(Beginning of Quoted passage)
PathologyBERT - Pre-trained Vs. A New Transformer Language Model for Pathology Domain.

Journal: AMIA ... Annual Symposium proceedings. AMIA Symposium
Published Date:

Abstract

Pathology text mining is a challenging task given the reporting variability and constant new findings in cancer sub-type definitions. However, successful text mining of a large pathology database can play a critical role to advance 'big data' cancer research like similarity-based treatment selection, case identification, prognostication, surveillance, clinical trial screening, risk stratification, and many others. While there is a growing interest in developing language models for more specific clinical domains, no pathology-specific language space exist to support the rapid data-mining development in pathology space. In literature, a few approaches fine-tuned general transformer models on specialized corpora while maintaining the original tokenizer, but in fields requiring specialized terminology, these models often fail to perform adequately. We propose PathologyBERT - a pre-trained masked language model which was trained on 347,173 histopathology specimen reports and publicly released in the Huggingface repository. Our comprehensive experiments demonstrate that pre-training of transformer model on pathology corpora yields performance improvements on Natural Language Understanding (NLU) and Breast Cancer Diagnose Classification when compared to nonspecific language models.

Authors

  • Thiago Santos
    Emory University, Department of Computer Science, Atlanta, Georgia, USA.
  • Amara Tariq
    Department of Biomedical Informatics, Emory School of Medicine, Atlanta, Georgia. Electronic address: amara.tariq2@emory.edu.
  • Susmita Das
    Indian Institute of Technology (IIT), Centre of Excellence in Artificial Intelligence, Kharagpur, West Bengal, India.
(End of Quoted passage)
(Beginning of Available data)
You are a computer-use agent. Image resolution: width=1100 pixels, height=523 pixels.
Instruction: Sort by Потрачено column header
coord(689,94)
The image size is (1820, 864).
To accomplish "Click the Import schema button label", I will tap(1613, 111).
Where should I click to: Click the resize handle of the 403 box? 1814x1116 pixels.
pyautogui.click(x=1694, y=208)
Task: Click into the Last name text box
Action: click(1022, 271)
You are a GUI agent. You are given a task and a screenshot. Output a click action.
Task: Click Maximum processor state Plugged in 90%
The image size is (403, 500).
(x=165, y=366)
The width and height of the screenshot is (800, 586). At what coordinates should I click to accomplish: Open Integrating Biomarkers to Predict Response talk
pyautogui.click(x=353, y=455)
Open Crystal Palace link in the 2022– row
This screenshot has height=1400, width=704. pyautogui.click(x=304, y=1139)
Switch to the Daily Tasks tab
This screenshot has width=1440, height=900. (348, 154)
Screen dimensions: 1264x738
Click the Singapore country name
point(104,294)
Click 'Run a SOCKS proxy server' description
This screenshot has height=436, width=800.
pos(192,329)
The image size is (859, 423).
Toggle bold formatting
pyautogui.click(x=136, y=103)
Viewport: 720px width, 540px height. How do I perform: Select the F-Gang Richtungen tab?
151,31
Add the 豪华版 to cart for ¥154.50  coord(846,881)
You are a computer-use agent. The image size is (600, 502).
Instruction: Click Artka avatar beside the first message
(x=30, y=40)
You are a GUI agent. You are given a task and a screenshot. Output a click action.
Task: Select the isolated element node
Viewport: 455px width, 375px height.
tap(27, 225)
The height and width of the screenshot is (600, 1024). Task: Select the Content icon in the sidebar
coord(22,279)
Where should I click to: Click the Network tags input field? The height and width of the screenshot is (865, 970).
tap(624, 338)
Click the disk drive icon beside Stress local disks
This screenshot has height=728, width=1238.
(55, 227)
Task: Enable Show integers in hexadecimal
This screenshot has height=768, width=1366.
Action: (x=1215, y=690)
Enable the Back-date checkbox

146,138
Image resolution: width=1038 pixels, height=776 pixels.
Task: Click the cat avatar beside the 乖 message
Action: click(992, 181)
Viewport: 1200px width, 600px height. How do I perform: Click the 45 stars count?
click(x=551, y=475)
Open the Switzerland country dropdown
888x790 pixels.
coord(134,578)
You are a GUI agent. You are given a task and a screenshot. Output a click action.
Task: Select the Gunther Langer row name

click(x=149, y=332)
(End of Available data)
What you are asked to do :: Copy the entire PathologyBERT abstract page word for word. These rows have no connection to the PathologyBERT abstract page.

Result for this exercise ::
PathologyBERT - Pre-trained Vs. A New Transformer Language Model for Pathology Domain.

Journal: AMIA ... Annual Symposium proceedings. AMIA Symposium
Published Date:

Abstract

Pathology text mining is a challenging task given the reporting variability and constant new findings in cancer sub-type definitions. However, successful text mining of a large pathology database can play a critical role to advance 'big data' cancer research like similarity-based treatment selection, case identification, prognostication, surveillance, clinical trial screening, risk stratification, and many others. While there is a growing interest in developing language models for more specific clinical domains, no pathology-specific language space exist to support the rapid data-mining development in pathology space. In literature, a few approaches fine-tuned general transformer models on specialized corpora while maintaining the original tokenizer, but in fields requiring specialized terminology, these models often fail to perform adequately. We propose PathologyBERT - a pre-trained masked language model which was trained on 347,173 histopathology specimen reports and publicly released in the Huggingface repository. Our comprehensive experiments demonstrate that pre-training of transformer model on pathology corpora yields performance improvements on Natural Language Understanding (NLU) and Breast Cancer Diagnose Classification when compared to nonspecific language models.

Authors

  • Thiago Santos
    Emory University, Department of Computer Science, Atlanta, Georgia, USA.
  • Amara Tariq
    Department of Biomedical Informatics, Emory School of Medicine, Atlanta, Georgia. Electronic address: amara.tariq2@emory.edu.
  • Susmita Das
    Indian Institute of Technology (IIT), Centre of Excellence in Artificial Intelligence, Kharagpur, West Bengal, India.